**Work instructions:**
Locate and copy each line in the data that contains the word "product".

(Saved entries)

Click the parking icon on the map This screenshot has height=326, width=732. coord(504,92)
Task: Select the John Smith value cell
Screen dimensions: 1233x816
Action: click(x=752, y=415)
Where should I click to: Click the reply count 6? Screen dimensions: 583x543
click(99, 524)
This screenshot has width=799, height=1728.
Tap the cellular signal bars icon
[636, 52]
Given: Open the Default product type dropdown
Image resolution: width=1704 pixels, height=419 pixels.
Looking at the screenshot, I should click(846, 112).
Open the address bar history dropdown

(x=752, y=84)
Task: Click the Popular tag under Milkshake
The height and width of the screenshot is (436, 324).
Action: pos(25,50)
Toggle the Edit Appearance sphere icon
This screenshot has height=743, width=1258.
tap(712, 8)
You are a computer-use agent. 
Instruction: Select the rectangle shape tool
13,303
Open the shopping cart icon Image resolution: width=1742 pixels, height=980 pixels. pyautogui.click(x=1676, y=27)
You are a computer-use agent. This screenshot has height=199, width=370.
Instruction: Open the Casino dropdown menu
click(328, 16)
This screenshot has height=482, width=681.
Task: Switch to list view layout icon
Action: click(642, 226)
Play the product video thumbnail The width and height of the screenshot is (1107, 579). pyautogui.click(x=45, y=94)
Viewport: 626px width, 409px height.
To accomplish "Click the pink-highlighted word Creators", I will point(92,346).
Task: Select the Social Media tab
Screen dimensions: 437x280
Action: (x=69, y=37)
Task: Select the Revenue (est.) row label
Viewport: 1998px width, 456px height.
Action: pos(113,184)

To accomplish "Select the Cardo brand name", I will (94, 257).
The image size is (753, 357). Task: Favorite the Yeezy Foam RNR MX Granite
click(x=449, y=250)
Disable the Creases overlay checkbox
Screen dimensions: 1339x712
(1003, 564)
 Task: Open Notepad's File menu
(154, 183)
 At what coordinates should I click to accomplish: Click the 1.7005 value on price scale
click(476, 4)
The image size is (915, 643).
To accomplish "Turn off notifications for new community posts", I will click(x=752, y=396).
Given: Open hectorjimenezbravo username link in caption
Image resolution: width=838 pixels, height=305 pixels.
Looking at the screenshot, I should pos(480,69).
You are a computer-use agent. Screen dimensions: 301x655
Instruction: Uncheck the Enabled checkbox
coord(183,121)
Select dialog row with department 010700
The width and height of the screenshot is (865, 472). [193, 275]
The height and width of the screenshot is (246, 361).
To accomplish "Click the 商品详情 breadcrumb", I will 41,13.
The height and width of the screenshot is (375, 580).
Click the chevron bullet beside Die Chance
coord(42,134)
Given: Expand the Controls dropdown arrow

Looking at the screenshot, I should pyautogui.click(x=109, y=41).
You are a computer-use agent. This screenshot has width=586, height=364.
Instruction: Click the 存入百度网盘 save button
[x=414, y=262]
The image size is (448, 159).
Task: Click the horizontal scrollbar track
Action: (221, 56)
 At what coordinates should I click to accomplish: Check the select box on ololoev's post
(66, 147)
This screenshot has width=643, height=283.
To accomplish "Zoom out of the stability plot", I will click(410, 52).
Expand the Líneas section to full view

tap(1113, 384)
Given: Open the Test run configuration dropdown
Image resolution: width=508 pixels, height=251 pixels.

**Exercise output:**
Given: Open the Default product type dropdown
Play the product video thumbnail The width and height of the screenshot is (1107, 579). pyautogui.click(x=45, y=94)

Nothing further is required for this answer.